HIDDEN DANGERS: ASPS AND ETHICS
BY DAVID HRICIK AND PETER KRAKAUR
Does your firm’s application service provider pose hidden risks to confidentiality, conflicts and diligence obligations? The waters might seem inviting, but watch out. Unseen ethics
violations could lurk below.
Online document assembly, collaboration tools, billing services, e-mail, virtual deal rooms, file storage and backup. There are numerous legal products and services being offered by application service providers (ASPs) on the Internet. Yet very little is said about the ethical issues created when lawyers use ASPs.

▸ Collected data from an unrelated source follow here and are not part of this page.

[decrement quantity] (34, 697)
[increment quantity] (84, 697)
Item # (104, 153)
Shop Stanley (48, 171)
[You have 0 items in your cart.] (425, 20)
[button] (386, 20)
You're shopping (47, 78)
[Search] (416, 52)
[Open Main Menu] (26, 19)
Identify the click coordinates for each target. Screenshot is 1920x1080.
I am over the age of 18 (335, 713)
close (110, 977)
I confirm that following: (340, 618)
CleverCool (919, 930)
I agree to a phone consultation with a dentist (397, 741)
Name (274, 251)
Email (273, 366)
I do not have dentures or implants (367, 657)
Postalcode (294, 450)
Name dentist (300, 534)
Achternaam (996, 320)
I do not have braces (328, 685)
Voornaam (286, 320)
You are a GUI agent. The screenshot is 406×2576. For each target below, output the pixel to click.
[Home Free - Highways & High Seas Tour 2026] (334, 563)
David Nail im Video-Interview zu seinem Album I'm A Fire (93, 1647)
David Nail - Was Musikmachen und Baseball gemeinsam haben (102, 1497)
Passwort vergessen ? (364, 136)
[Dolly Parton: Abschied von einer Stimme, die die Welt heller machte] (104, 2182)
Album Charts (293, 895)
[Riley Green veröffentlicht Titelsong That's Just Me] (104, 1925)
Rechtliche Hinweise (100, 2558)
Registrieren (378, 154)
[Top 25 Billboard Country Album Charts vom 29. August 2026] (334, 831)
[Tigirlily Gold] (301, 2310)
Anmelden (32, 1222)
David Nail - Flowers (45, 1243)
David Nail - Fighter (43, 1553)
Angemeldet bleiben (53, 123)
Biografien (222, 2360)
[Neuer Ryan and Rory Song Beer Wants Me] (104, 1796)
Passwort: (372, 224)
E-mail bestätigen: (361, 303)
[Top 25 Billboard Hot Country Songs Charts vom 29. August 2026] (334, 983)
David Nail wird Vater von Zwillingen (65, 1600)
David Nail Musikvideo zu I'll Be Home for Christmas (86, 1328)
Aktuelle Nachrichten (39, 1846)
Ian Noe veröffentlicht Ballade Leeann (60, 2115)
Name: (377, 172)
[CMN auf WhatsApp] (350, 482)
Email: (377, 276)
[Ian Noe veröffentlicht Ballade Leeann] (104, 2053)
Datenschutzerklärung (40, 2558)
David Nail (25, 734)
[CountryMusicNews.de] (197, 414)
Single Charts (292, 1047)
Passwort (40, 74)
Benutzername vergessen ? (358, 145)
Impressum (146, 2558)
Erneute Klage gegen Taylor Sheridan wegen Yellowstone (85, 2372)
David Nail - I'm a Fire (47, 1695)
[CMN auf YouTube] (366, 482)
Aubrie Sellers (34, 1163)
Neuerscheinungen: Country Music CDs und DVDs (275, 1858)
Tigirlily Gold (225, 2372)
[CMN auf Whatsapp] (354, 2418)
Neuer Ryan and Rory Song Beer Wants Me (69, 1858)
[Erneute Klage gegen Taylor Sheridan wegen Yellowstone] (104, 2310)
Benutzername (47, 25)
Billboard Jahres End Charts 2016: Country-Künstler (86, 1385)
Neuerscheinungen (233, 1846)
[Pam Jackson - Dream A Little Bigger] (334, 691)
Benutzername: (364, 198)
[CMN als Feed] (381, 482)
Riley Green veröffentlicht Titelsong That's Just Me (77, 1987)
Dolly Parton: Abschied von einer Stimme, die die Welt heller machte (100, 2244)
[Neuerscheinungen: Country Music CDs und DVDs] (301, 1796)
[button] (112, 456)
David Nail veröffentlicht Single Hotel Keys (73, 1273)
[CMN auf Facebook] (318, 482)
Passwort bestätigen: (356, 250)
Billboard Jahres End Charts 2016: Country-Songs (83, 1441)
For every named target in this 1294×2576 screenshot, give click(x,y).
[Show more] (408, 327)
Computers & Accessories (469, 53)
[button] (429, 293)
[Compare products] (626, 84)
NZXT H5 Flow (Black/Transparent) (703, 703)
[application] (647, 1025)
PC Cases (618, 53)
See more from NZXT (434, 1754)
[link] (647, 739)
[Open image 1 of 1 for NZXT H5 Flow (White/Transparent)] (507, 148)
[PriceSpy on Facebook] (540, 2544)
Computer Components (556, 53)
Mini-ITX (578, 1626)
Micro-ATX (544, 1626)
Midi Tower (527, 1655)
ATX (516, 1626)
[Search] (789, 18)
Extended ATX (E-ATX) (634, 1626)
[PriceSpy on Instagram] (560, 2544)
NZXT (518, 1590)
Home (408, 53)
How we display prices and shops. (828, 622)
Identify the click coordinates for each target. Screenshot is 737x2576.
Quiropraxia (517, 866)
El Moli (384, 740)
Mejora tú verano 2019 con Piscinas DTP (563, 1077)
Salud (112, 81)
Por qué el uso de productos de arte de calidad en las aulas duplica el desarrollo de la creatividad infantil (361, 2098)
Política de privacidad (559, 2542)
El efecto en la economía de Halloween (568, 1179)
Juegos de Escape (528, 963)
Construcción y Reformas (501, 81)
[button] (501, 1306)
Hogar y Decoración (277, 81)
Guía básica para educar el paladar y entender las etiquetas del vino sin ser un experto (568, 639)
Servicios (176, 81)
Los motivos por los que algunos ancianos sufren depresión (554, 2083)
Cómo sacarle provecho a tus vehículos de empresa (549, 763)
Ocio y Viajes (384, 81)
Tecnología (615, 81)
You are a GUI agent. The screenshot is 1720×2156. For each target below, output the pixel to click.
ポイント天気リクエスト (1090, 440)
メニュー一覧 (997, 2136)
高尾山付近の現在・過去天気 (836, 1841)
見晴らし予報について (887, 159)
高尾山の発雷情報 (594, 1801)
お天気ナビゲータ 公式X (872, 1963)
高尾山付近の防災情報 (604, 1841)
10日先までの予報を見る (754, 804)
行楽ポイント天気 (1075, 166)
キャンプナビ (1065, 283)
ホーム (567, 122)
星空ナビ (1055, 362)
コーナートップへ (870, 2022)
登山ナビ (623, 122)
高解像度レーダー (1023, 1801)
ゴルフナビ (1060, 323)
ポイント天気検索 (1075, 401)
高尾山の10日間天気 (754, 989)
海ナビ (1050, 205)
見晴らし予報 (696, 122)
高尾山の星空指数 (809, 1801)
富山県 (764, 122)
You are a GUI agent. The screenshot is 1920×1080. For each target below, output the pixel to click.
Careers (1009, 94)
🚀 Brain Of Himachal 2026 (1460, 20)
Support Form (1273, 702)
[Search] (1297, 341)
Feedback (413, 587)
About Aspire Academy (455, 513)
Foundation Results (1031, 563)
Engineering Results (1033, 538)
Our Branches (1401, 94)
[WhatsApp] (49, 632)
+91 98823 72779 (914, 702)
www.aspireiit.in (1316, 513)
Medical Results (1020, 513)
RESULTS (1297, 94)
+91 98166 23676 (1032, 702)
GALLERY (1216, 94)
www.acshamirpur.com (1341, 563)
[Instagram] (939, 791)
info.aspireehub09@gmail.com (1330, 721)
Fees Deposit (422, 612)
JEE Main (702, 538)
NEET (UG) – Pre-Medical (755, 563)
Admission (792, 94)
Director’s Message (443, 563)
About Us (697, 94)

They raise serious concerns—attorney-client confidentiality, conflicts, competence and due diligence. Under most state rules, lawyers must make reasonable efforts to ensure that the conduct of all non-lawyers they employ or retain is compatible with the lawyer’s professional obligations. Thus, the lawyer is responsible for ensuring that the ASP’s conduct is compatible with applicable ethics requirements. Before you or your firm enter into a contract with an ASP, consider how it will affect your ability to comply with the profession’s ethics rules.
Here, we review some of the primary ethical issues raised by ASP use, with references to the Model Rules of Professional Conduct (MRPC). Although these rules serve as a helpful guide to the issues, remember that ethics rules are enforced on a state-by-state basis. In some instances, "federal" law may apply to certain issues. Consult the rules of the jurisdictions in which you are licensed to practice, the law of the jurisdiction in which the conduct may take place and any other applicable law. It will help you proceed with caution if you decide to contract with an ASP.
Confidentiality: Data Storage and Exchange
Use of ASPs to transmit e-mail, collaborate online, or store or exchange data containing client information raises confidentiality concerns. With narrow exceptions, lawyers are required not to reveal "information relating to the representation" of a client under MRPC 1.6.
There is little guidance from the courts or bar associations on the use of ASPs. By analogy, however, bar associations have reasoned that a lawyer who stores a client’s paper files in an off-site storage facility owned by a third party should take "reasonable assurances" that the party will take measures to protect those confidences. For ASPs, that means that you should consider, among other things, investigating whether the information will be stored on a networked computer and, if so, the security measures the ASP takes to prevent hacking and to otherwise ensure that data is transmitted and stored securely. Alternatively, consider entering into a specific agreement with the ASP regarding the handling of confidential information.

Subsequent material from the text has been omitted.